Antisemitismus in Berlin: Luft anhalten und untertauchen
In Berlin fühlt sich unsere Kolumnistin nicht mehr wohl. Bei antisemitischen Angriffen würde den Juden hier niemand beistehen. Nicht so in Frankfurt.
G anz sicher war ich mir nicht, ob ich mit diesem Thema eine ganze Kolumne füllen könnte. Ob das überhaupt ein Thema war oder nur meine eigene Paranoia. Aber da saß ich nun, mir gegenüber eine gute Freundin und vor mir, auf dem Tisch, ein viel zu großes Stück koschere Napoleon-Torte, das sie für uns gekauft hatte.
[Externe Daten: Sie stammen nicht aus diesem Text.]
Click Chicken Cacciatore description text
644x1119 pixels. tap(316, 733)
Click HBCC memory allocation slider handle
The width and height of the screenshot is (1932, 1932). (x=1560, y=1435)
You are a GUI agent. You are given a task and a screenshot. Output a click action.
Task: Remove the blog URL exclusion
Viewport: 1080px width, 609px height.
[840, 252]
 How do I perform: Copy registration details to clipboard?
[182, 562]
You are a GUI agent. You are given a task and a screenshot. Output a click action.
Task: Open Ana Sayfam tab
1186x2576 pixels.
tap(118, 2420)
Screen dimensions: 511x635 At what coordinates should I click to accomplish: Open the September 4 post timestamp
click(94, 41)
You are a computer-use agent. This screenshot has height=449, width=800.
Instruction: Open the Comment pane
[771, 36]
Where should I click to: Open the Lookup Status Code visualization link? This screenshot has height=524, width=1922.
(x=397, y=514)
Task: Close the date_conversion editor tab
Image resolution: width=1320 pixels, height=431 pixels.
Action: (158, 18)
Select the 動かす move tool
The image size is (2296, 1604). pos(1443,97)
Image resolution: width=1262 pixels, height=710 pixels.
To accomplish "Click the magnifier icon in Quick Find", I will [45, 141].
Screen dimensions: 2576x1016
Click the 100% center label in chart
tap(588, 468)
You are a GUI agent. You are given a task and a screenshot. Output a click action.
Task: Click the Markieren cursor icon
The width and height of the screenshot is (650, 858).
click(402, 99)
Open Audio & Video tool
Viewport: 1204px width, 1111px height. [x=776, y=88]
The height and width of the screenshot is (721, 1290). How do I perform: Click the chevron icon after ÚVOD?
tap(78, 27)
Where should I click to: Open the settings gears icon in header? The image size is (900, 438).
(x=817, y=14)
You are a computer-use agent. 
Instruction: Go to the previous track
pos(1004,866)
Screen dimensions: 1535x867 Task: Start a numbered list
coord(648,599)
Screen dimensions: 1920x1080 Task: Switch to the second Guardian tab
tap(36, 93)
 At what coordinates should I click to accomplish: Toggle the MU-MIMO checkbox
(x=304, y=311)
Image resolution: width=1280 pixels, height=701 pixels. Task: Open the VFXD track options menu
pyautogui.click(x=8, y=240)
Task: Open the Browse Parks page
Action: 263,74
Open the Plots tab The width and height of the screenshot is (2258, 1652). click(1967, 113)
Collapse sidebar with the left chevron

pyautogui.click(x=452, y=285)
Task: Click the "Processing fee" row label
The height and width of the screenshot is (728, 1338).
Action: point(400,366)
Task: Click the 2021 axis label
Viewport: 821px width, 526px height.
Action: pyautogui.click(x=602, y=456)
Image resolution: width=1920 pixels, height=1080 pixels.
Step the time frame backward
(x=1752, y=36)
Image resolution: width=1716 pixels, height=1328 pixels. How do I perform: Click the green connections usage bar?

Ich stocherte in der Puddingfüllung herum und erzählte davon, wie schwer es mir mittlerweile fiel, Berlin zu ertragen, wie genervt, manchmal auch verängstigt ich war. Verängstigt, weil der Israel- und Judenhass die Häuserwände und Straßen überschwemmt, und genervt von den sich politisch inszenierten Deutschen, die sich ihre Kufijas stylisch als bauchfreies Top binden oder lässig über die Schulter werfen.
„In der Bahn hat sich eine Frau über den Krieg in der Ukraine ausgelassen“, erzählte meine Freundin. „Man könne ja gar nicht wissen, was dort passiere, Selenskyi sei ja auch Jude und habe deshalb ein zionistisches Denken.“ Niemand habe der Frau widersprochen, auch meine Freundin nicht, dabei hätte sie gern. „Aber“, erklärte sie, „ich habe Angst, dass mir etwas passiert, wenn ich den Mund aufmache.“
Ich weiß, dass wir beide an das jüdische Pärchen denken, das in Berlin aus einem israelfeindlichen Autokorso heraus angegriffen und bespuckt worden war. 10 bis 15 Menschen sollen die beiden angeschrien und gefilmt haben; der Mob soll dem Paar sexuelle Gewalt angedroht und Bezug auf die Taten der Hamas an israelischen Frauen genommen haben.
„Es ist, als ob ich mich langsam auflöse in dieser Stadt“, sagte meine Freundin noch. Weil sie sich wegducke, versuche, nicht aufzufallen.
In Frankfurt ist es anders
Neulich war ich in Frankfurt, und plötzlich überkam mich zum ersten Mal seit Monaten das Gefühl von innerer Ruhe. Fast so, als hätte ich die ganze Zeit über die Luft angehalten und in Frankfurt zum ersten Mal nach viel zu langer Zeit tief eingeatmet und wieder aus.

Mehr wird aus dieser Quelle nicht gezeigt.